The clinic aims to provide high-quality medical care while maintaining patient confidentiality. Their privacy practices align with the Medical Council guidelines, the privacy principles of the Data Protection Acts, and the ICGP Guide to Data Protection Legislation for Irish General Practice. Patients’ consent is crucial in dealing with their health information. This statement serves to inform patients of the clinic’s policies and practices concerning their medical information.
To provide patient care, the clinic collects and stores patients’ health information on its records, ensuring its security. The clinic requests and retains only necessary information, ensuring its accuracy and updating it whenever required. Patients are informed of the reason for any requested information, and any changes relevant to their health status should be reported. All employees sign a confidentiality agreement, detailing their duties in relation to personal health information and the consequences of violating the agreement. Access to patient records is restricted to employees who need them for the practice’s proper functioning.
Access to Patient Records:
Codeblue Medical Centre employees may access patient records to provide repeat prescriptions, generate social welfare certificates, type referral letters, open letters from hospitals and consultants, scan clinical letters and radiology reports, download laboratory results, photocopy and print documents for referral to consultants, check if hospital or consultant letters, laboratory, or radiology results are available, and check if a patient is due for any preventive services. Employees must ensure the confidentiality of the patient’s information and use the minimum necessary information to perform their tasks.
Disclosure of Patient Information:
The clinic is committed to safeguarding patients’ confidential information, taking into account Freedom of Information and Data Protection principles before disclosing identifiable patient information. Patients’ consent or other legal bases for disclosing their information must be obtained, and anonymised information should be used where possible. The minimum amount of patient information to the minimum number of people required should be disclosed, ensuring that the recipient is aware of the information’s confidentiality and their duty to protect it.
Disclosure with Consent:
If a patient is capable of making their own healthcare decisions, the clinic seeks their consent before disclosing confidential information to their close friends, relatives, or for research or disease registers. The clinic ensures that patients’ healthcare information is shared within the healthcare team and with support staff to provide effective and safe care.
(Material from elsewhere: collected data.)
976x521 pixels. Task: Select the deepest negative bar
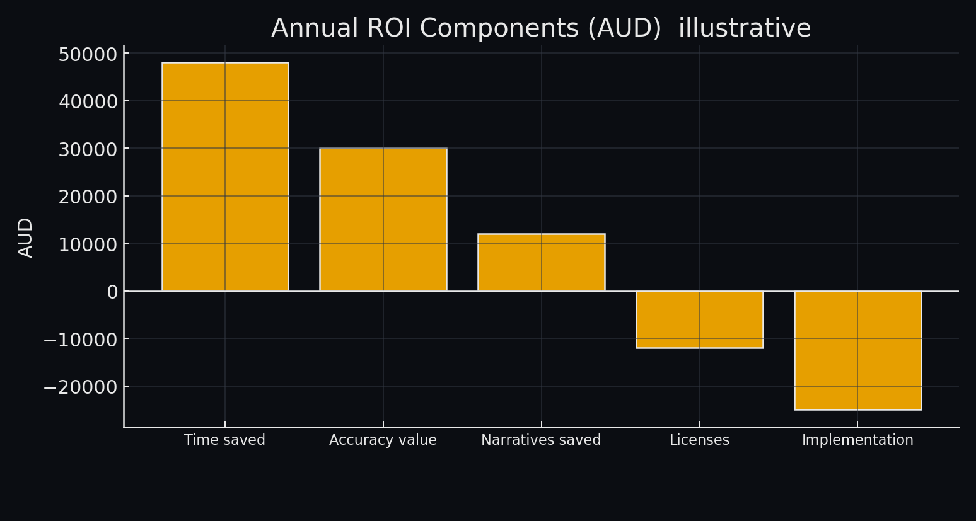click(x=857, y=350)
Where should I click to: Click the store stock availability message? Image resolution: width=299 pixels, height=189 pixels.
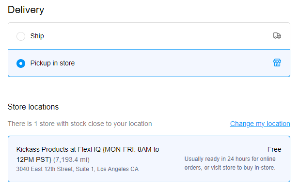79,124
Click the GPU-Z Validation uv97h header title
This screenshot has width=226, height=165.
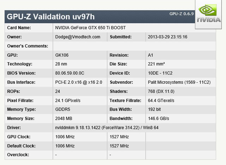pos(51,17)
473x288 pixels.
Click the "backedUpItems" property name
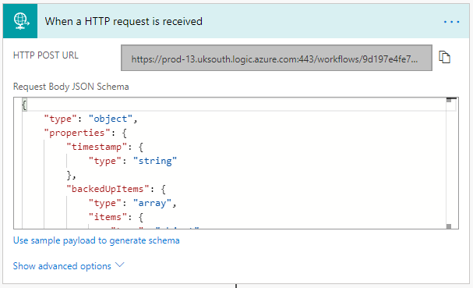[108, 189]
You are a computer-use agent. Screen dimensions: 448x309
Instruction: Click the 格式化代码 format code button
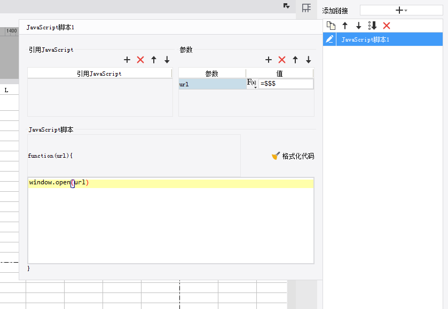point(293,156)
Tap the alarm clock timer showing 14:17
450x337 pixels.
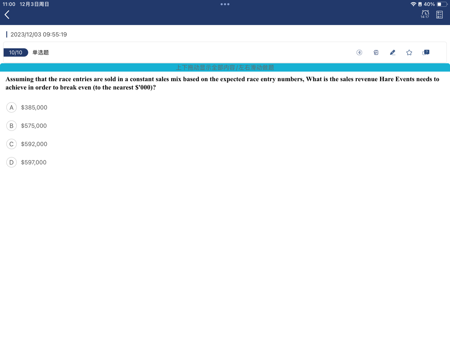[425, 14]
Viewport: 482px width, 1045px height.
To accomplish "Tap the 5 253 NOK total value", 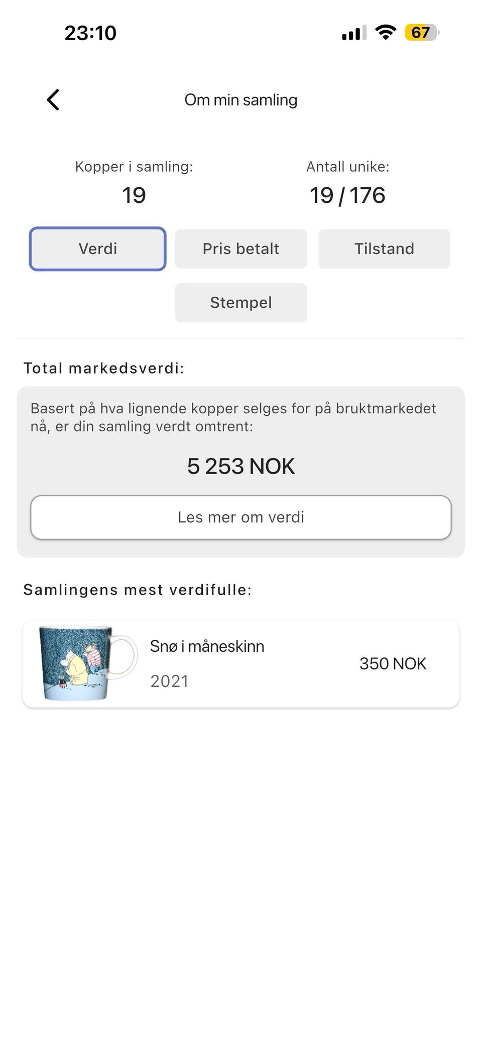I will tap(241, 467).
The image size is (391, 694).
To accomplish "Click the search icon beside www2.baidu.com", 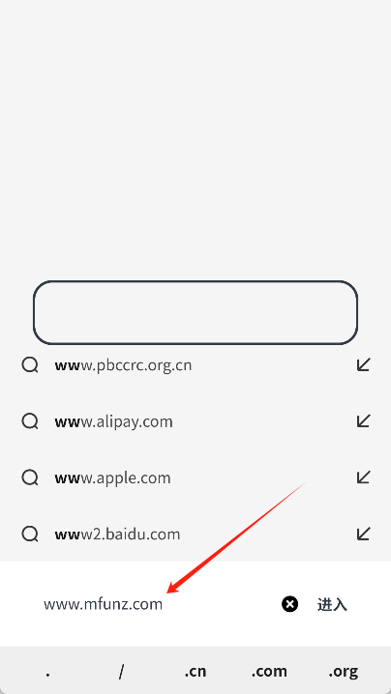I will click(30, 534).
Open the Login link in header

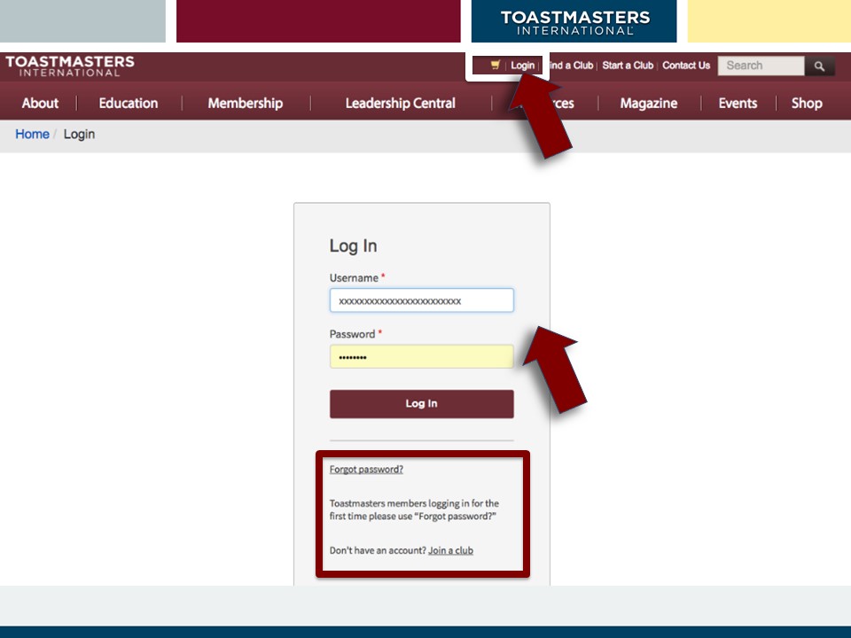coord(522,66)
Patients who object to the transfer of their information will be informed that the clinic cannot arrange referral or treatment without disclosing the information.
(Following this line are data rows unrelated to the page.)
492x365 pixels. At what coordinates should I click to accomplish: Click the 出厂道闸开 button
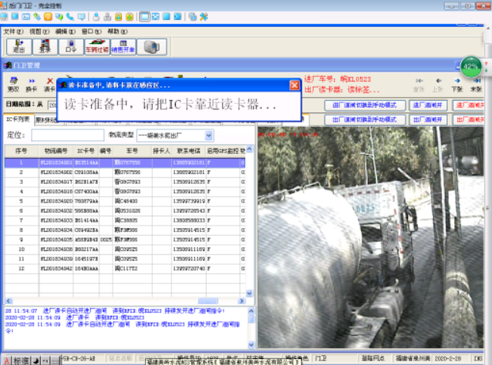(430, 119)
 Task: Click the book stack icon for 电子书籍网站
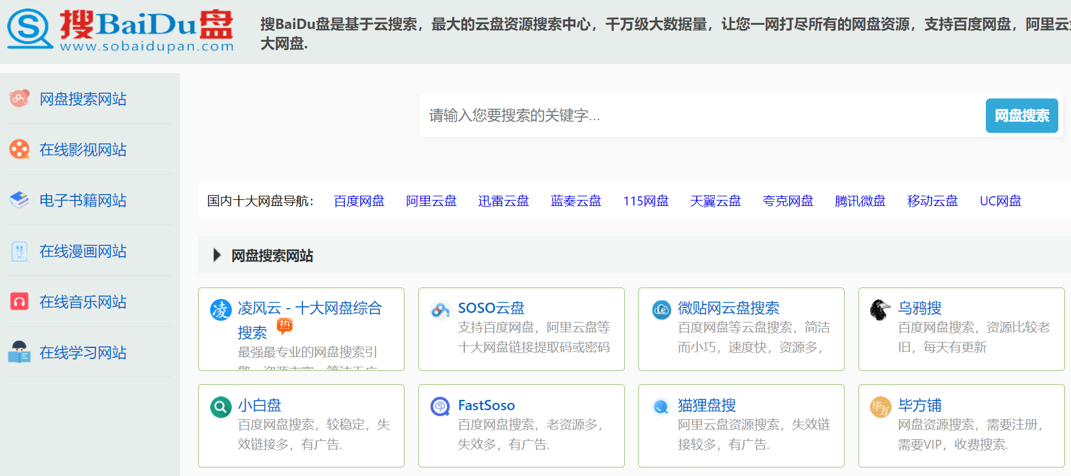click(x=19, y=200)
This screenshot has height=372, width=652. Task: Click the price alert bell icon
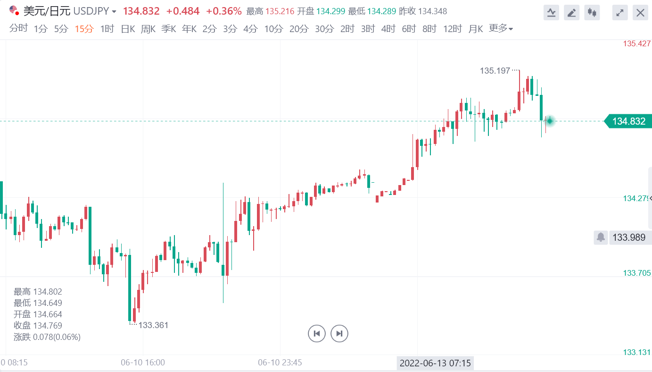tap(601, 237)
Disclosure Without Consent:
The clinic may be required by law or in the public interest to disclose patient information, and patients will be informed of the intended disclosure unless it would cause them serious harm or undermine the purposes of the disclosure. For instance, patient information may be disclosed pursuant to a court order, infectious disease notification, or when a child or vulnerable person is a victim of a crime involving sexual assault or violence. In the public interest, patient information may be disclosed to protect them, other people or the community.